On Tue, Apr 24, 2001 at 08:29:35AM -0700, Steve Pirk wrote:
I would do some tests on basic mail... Telent to the box on port 25 and see how long it is before you get the greeting. Do the smae on the box to an outside machine. Both should be *very* fast. If they are not, look into reverse resolution of the ip address of the mailman box.
qrunner can only deliver mail as fast as the mta, so look there also.
Thanks for the advice. I tried the following from the machine itself (note that the line wrapping is false):
babel:/tmp> time ((echo 'helo me' ; echo 'mail from: mac@fysh.org' ; echo 'rcpt to: mac@empeg.com' ; echo 'data' ; echo 'From: mac@fysh.org' ; echo 'To: mac@empeg.com' ; echo 'Subject: wibble' ; echo ; echo "wibble" ; echo "." ; echo "quit") | telnet localhost 25) Trying 127.0.0.1... Connected to localhost.fysh.org. Escape character is '^]'. 220 babel.fysh.org ESMTP Exim 3.12 #1 Wed, 25 Apr 2001 11:10:51 +0100 Connection closed by foreign host. ( ( echo 'helo me'; echo 'mail from: mac@fysh.org'; echo ; echo 'data'; echo 0.01s user 0.02s system 8% cpu 0.352 total
I tried the same thing from another machine on a different network:
mac@morrison:~$ time ((echo 'helo me' ; echo 'mail from: mac@empeg.com' ; echo 'rcpt to: mac@babel.fysh.org' ; echo 'data' ; echo 'From: mac@empeg.com' ; echo 'To: mac@babel.fysh.org' ; echo 'Subject: wibble' ; echo ; echo "wibble" ; echo "." ; echo "quit") | telnet babel.fysh.org 25) Trying 193.119.19.190... Connected to babel.fysh.org. Escape character is '^]'. Connection closed by foreign host.

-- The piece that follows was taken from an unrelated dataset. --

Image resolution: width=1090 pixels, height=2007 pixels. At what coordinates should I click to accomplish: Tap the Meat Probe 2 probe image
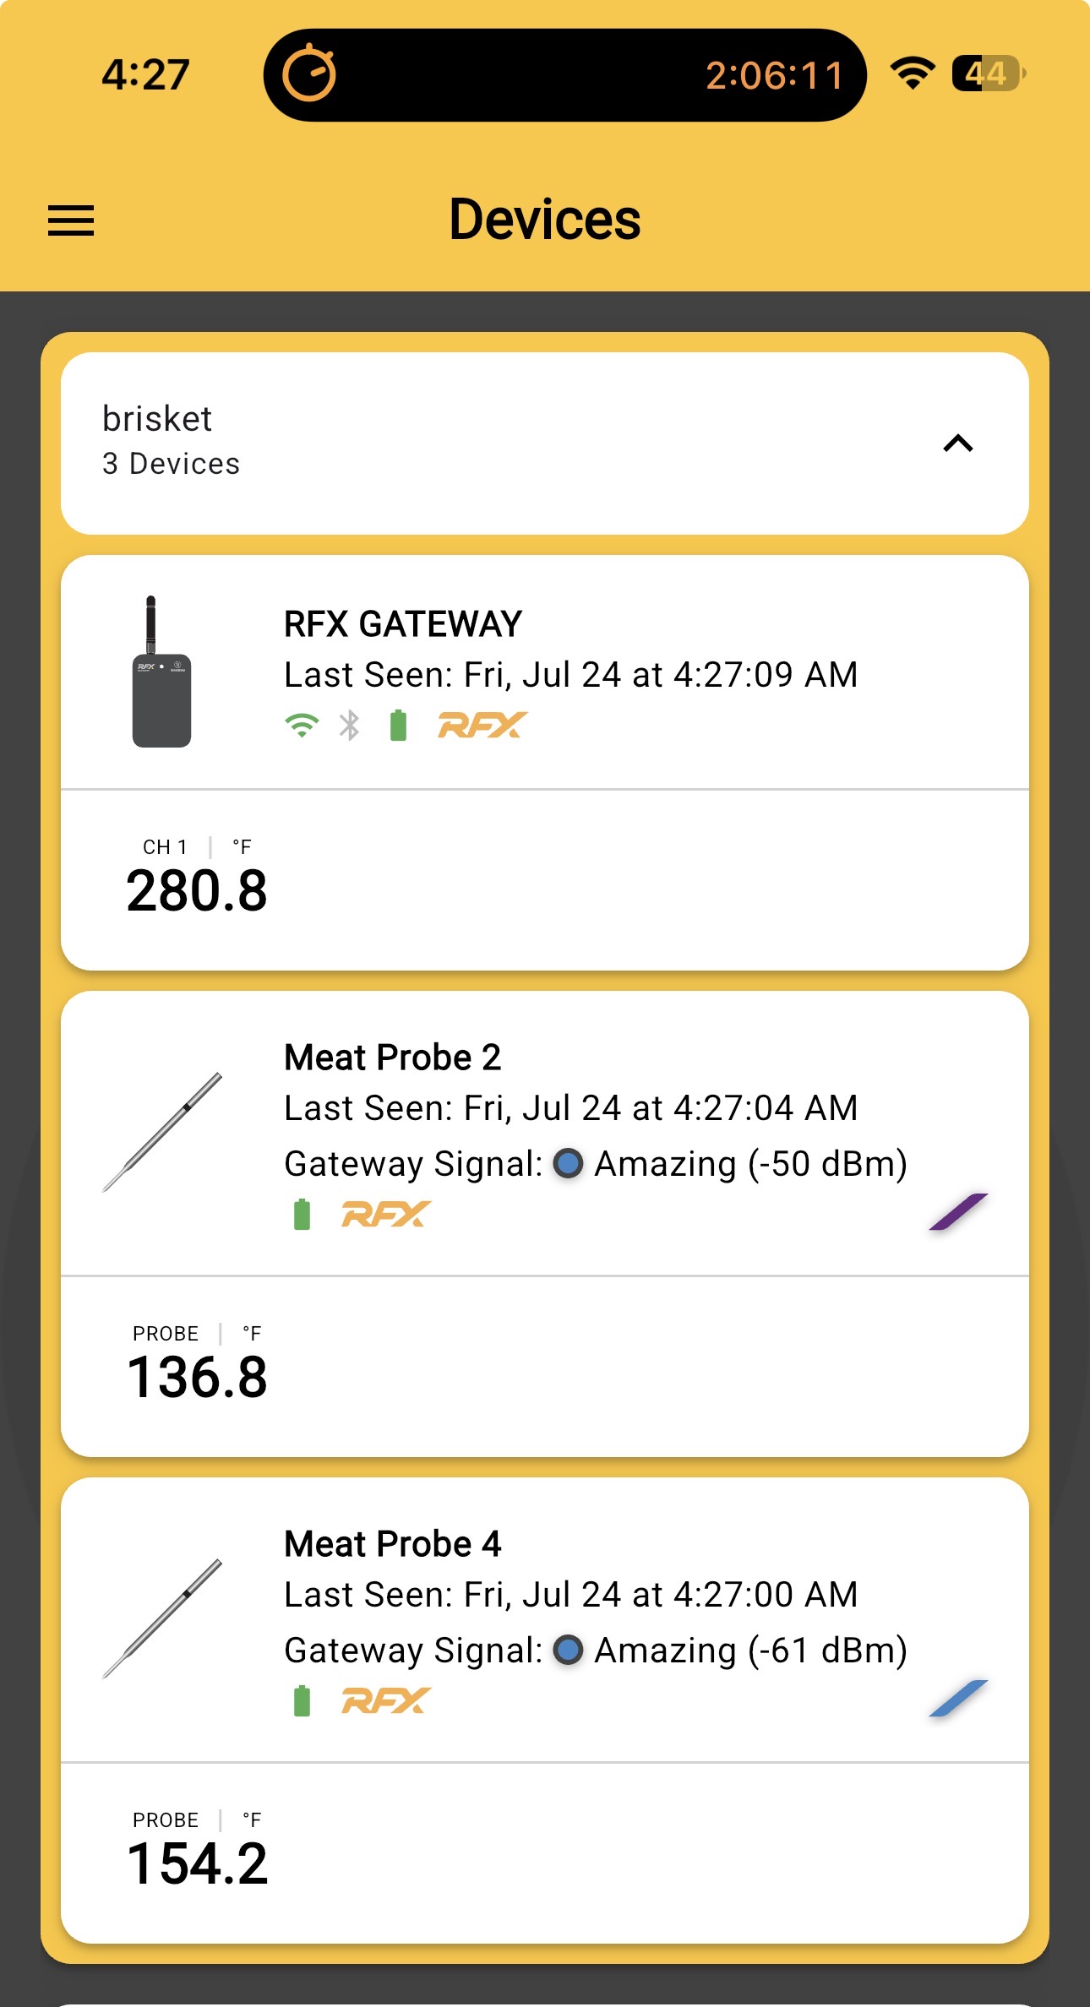pyautogui.click(x=162, y=1132)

real 0m0.060s user 0m0.030s sys 0m0.030s
It looks pretty good.
In any case, if the MTA was the problem I wouldn't have expected the qrunner process to be using lots of CPU - surely it would just be blocked consuming nothing?
This morning I discovered that the qrunner process had taken over 300 minutes of CPU time and no mailing list traffic was being sent. Clearly it had got stuck somewhere that its 15 minute timeout didn't work. I killed the process and the web interface started working again. I don't think mail has started going out yet because my load is still quite low - I'm off on a lockfile hunt :-) There was nothing revealing in the qrunner log.
As you can see I'm running exim. I've read the README.EXIM file but I don't think it applies since I'm not trying to host lists on multiple domains. My exim.conf does not contain recipients_max so the default value of zero is being used.
TBH I'd like to just go back to Mailman 1 at this point but I'm worried that the database files will be incompatible.
-- Mike Crowe <mac@fysh.org>